Activity: In the data below, restate exactly the lines from the one with "Given: Open the subtitles and captions menu" to the final line, both included, but not the pictures.

[Collected data]
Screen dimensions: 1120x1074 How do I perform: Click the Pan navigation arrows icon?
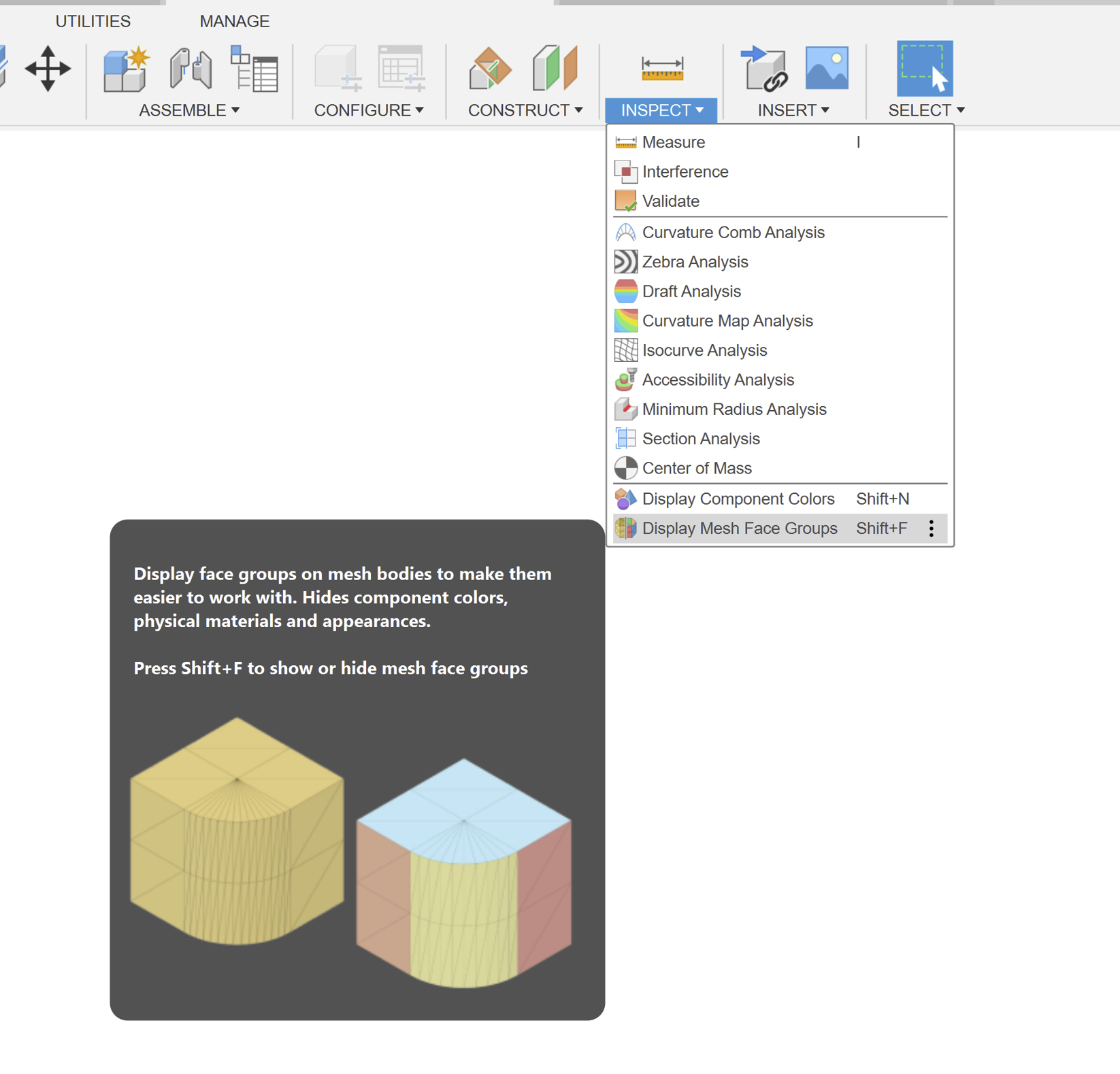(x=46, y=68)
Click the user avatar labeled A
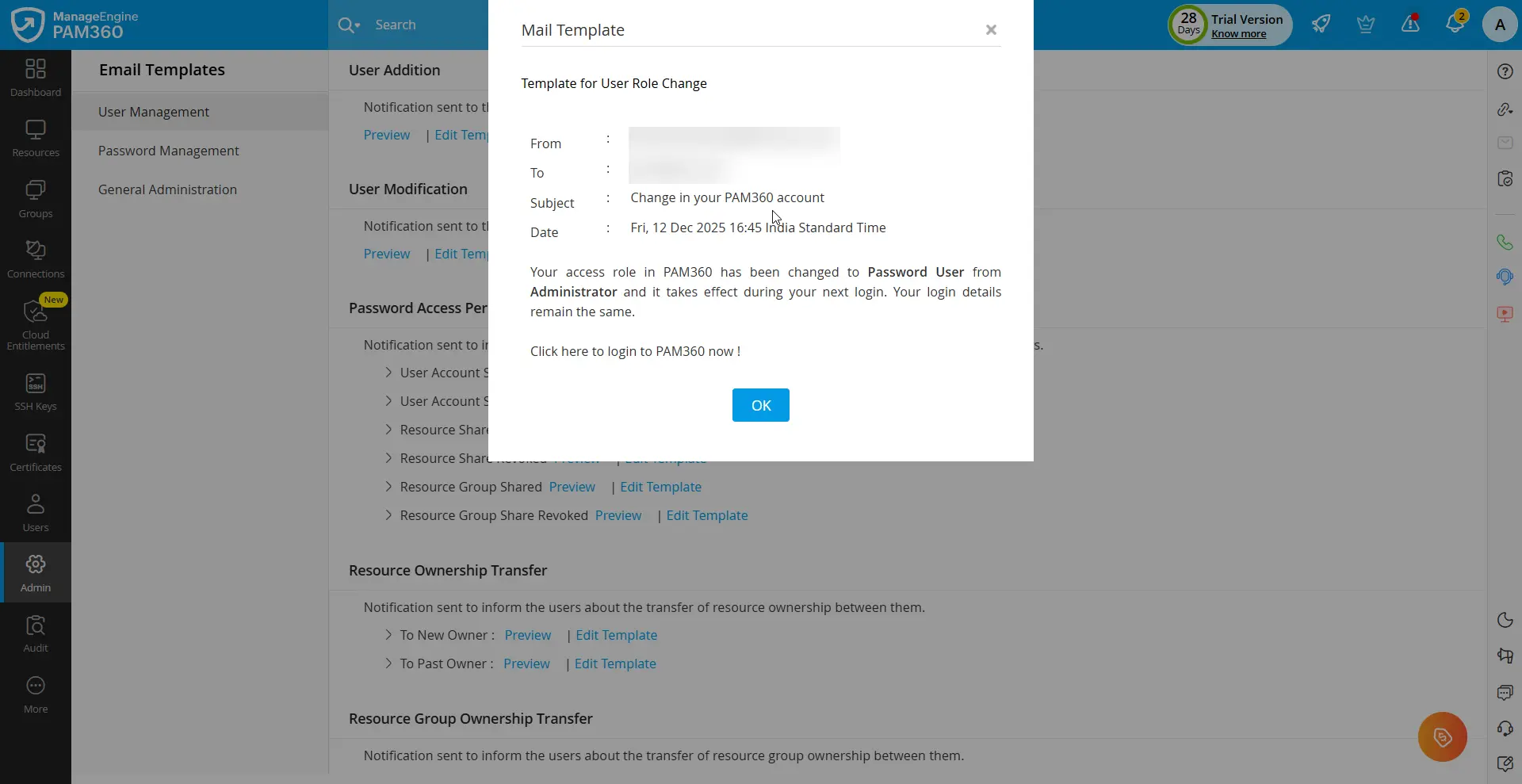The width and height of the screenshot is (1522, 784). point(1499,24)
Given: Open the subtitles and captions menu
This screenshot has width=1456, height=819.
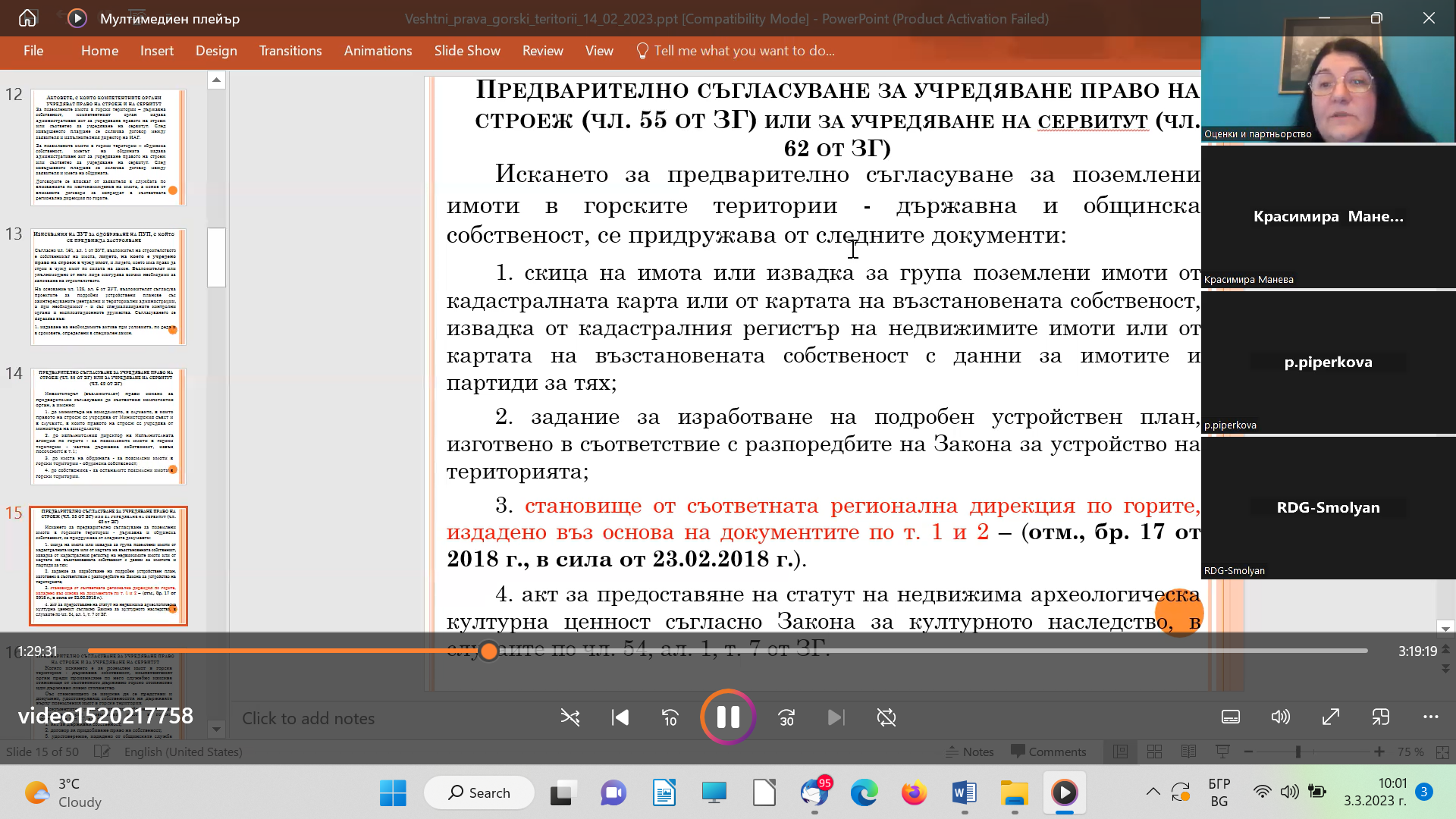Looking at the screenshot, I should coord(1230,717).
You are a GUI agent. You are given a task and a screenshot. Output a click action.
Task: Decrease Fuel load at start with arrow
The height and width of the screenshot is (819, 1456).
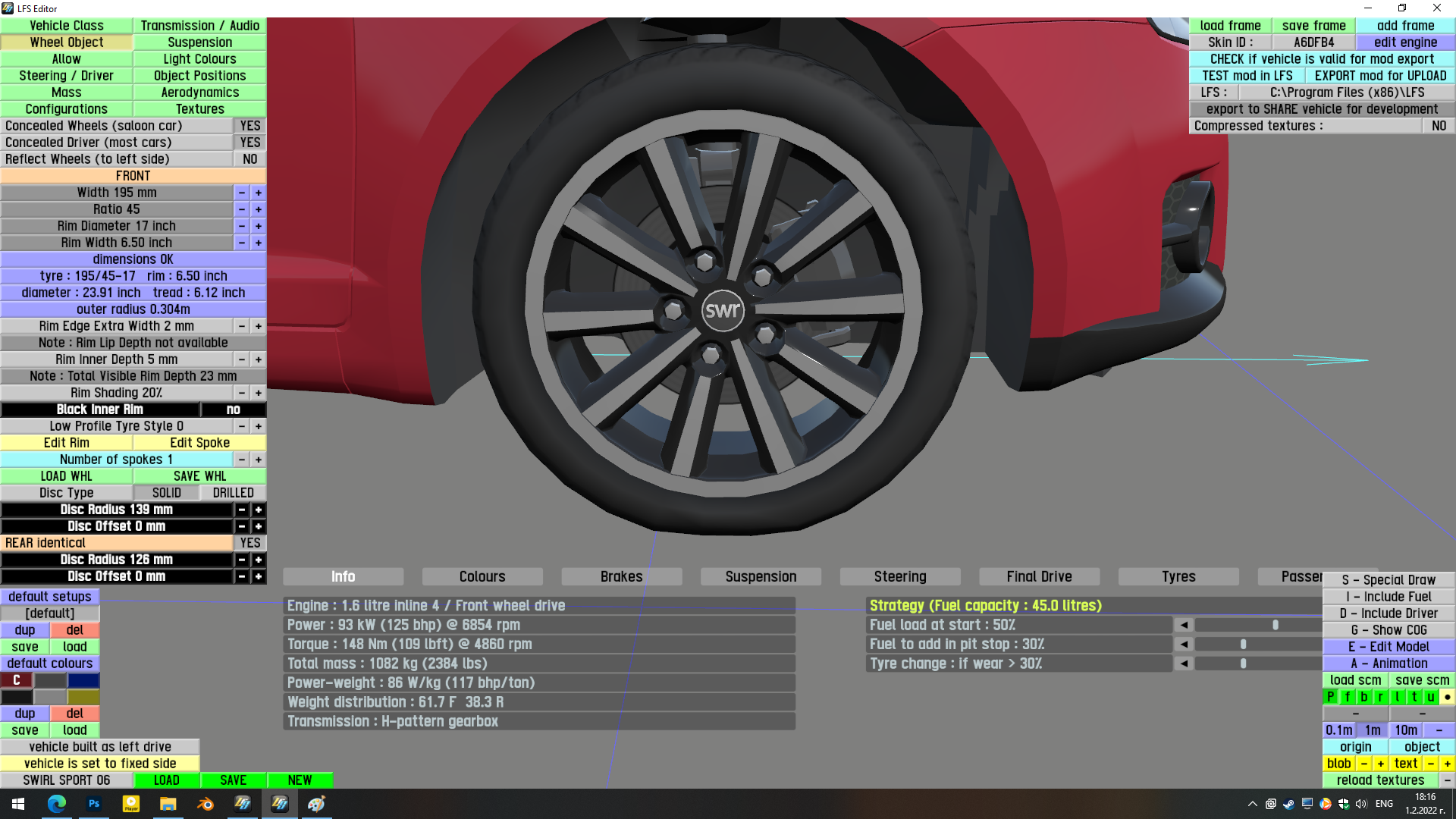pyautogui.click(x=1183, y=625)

Answer box:
Given: Open the subtitles and captions menu
This screenshot has width=1456, height=819.
Looking at the screenshot, I should coord(1230,717).
You are a GUI agent. You are given a task and a screenshot. Output a click action.
Task: Decrease Fuel load at start with arrow
The height and width of the screenshot is (819, 1456).
pyautogui.click(x=1183, y=625)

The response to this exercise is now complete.